▸ **Records shown**:

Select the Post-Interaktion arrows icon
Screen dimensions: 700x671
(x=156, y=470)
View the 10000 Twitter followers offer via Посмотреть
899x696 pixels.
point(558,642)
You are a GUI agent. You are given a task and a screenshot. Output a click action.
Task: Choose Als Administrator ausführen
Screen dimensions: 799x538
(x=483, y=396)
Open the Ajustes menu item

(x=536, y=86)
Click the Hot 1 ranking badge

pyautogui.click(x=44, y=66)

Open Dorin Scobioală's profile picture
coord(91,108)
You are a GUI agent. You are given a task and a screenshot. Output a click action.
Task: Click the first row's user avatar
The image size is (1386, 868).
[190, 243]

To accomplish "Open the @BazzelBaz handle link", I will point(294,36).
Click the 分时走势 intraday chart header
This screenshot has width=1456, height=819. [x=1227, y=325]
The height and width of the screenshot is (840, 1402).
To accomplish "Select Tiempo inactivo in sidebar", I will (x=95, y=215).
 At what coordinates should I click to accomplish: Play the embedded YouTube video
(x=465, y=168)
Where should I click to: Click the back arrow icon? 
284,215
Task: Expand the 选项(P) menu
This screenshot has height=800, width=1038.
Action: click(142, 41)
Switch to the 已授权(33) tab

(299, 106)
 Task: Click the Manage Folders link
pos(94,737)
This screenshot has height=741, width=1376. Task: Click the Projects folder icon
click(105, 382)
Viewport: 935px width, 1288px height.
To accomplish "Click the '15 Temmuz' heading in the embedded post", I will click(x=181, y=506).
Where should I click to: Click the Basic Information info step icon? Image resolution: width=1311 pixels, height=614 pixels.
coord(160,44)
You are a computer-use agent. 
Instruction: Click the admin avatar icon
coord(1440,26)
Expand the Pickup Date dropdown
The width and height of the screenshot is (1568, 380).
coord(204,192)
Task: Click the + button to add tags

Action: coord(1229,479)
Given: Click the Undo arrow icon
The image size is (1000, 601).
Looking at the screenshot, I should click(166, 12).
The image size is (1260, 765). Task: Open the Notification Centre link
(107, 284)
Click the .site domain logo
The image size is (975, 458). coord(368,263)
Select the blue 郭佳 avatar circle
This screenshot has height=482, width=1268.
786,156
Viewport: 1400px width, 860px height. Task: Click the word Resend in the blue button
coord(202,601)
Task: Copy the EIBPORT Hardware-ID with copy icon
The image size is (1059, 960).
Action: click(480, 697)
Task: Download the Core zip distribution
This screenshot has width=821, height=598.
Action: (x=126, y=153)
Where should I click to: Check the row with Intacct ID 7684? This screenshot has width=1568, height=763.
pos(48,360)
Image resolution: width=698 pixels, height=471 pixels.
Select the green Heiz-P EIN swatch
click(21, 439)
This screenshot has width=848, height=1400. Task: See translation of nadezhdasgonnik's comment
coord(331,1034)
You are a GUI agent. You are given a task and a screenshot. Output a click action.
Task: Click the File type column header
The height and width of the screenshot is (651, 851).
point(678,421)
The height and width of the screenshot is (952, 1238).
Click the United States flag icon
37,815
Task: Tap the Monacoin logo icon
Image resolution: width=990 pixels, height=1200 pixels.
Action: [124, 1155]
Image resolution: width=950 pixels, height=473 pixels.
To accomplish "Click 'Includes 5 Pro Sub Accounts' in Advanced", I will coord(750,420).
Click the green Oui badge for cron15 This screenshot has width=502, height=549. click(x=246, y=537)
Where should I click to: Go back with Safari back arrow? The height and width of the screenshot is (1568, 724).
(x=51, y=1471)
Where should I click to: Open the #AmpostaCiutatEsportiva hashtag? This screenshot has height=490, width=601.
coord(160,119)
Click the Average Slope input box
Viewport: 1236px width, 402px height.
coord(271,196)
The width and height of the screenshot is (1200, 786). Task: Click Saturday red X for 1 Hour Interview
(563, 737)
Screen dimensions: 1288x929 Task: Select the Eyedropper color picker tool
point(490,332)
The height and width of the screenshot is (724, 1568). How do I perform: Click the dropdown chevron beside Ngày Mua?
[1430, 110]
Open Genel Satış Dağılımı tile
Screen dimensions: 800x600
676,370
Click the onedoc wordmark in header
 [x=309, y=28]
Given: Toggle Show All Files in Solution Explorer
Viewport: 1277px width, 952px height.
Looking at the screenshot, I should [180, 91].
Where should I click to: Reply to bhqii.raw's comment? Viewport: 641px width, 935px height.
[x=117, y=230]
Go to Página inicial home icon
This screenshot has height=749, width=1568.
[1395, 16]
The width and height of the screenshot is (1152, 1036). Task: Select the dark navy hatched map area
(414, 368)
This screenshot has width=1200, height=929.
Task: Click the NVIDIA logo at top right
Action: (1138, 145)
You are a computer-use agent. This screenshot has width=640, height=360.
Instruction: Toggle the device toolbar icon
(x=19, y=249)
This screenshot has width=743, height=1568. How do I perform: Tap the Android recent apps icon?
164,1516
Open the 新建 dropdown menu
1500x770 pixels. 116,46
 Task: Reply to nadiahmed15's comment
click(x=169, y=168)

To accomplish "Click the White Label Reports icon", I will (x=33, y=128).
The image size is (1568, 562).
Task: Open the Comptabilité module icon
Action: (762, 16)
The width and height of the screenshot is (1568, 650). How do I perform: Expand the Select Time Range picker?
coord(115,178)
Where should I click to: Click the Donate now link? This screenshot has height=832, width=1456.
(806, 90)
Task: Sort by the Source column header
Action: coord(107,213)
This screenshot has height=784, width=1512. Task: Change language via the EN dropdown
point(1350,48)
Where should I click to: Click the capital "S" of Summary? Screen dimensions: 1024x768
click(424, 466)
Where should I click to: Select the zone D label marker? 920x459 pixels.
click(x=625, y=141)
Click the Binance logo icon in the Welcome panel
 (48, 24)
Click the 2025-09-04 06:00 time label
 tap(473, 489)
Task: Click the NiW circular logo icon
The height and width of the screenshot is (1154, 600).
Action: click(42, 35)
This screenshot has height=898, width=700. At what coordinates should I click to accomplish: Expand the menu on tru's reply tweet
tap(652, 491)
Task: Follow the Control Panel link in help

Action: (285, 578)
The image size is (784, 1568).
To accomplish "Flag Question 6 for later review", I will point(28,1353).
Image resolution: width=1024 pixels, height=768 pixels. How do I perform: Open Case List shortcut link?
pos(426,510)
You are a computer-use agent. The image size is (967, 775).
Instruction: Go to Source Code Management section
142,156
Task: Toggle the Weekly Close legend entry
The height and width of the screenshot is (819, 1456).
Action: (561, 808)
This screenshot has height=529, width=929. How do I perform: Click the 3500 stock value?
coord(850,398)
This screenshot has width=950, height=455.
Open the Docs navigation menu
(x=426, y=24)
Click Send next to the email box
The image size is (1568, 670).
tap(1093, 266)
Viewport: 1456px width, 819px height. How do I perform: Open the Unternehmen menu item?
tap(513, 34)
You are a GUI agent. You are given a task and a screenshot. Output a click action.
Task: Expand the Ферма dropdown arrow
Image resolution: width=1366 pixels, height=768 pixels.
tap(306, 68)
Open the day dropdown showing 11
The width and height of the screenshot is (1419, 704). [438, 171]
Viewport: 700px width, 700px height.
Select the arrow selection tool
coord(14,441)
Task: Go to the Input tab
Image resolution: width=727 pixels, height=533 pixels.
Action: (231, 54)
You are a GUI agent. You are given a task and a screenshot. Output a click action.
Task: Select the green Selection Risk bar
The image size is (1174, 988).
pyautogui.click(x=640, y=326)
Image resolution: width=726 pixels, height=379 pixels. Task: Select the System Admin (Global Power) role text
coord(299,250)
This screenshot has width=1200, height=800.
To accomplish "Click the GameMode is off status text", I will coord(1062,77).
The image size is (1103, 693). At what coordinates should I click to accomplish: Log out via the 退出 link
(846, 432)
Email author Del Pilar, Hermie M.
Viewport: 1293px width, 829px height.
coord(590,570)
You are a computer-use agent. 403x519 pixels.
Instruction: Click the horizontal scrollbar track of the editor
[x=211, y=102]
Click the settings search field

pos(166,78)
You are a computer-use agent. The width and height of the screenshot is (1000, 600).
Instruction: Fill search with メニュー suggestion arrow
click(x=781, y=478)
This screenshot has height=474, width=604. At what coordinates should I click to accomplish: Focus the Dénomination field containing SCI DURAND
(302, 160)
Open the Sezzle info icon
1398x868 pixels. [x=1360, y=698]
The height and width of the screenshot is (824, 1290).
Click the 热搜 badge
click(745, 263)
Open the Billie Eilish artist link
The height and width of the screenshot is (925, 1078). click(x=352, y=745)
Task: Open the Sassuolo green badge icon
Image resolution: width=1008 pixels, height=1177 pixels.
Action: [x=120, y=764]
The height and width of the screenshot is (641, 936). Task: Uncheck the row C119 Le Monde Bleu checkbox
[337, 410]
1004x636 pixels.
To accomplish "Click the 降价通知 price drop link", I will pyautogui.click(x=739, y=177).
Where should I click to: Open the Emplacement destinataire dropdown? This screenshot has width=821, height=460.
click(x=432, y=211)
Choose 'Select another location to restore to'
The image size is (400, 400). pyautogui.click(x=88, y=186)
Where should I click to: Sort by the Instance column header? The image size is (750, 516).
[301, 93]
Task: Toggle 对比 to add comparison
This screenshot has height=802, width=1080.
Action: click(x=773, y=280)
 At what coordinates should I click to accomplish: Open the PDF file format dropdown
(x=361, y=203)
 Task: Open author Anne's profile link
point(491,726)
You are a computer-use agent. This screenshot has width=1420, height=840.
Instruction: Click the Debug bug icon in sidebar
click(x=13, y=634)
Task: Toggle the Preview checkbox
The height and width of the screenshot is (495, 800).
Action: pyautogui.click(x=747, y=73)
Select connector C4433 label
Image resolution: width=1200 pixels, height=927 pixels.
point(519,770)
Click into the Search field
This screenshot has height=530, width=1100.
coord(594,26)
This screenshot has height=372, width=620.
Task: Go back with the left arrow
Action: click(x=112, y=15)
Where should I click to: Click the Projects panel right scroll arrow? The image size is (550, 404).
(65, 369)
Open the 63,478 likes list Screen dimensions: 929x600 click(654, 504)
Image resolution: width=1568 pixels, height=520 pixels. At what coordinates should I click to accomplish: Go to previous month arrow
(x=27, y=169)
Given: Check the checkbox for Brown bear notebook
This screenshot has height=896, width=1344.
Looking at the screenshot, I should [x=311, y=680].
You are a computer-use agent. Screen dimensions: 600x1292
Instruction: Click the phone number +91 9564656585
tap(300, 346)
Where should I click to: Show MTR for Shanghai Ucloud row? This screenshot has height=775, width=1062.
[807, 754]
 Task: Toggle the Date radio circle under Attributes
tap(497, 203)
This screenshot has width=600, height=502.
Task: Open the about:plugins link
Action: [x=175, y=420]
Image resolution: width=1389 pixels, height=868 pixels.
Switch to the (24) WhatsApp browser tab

▸ **Action item**: Please output the lines of the listing above that fall in the stretch from the one with "Click the United States flag icon" through the one with "Image resolution: width=950", exactly and only those.

▸ **Exercise output**:
Click the United States flag icon
37,815
Task: Tap the Monacoin logo icon
Image resolution: width=990 pixels, height=1200 pixels.
Action: [124, 1155]
Image resolution: width=950 pixels, height=473 pixels.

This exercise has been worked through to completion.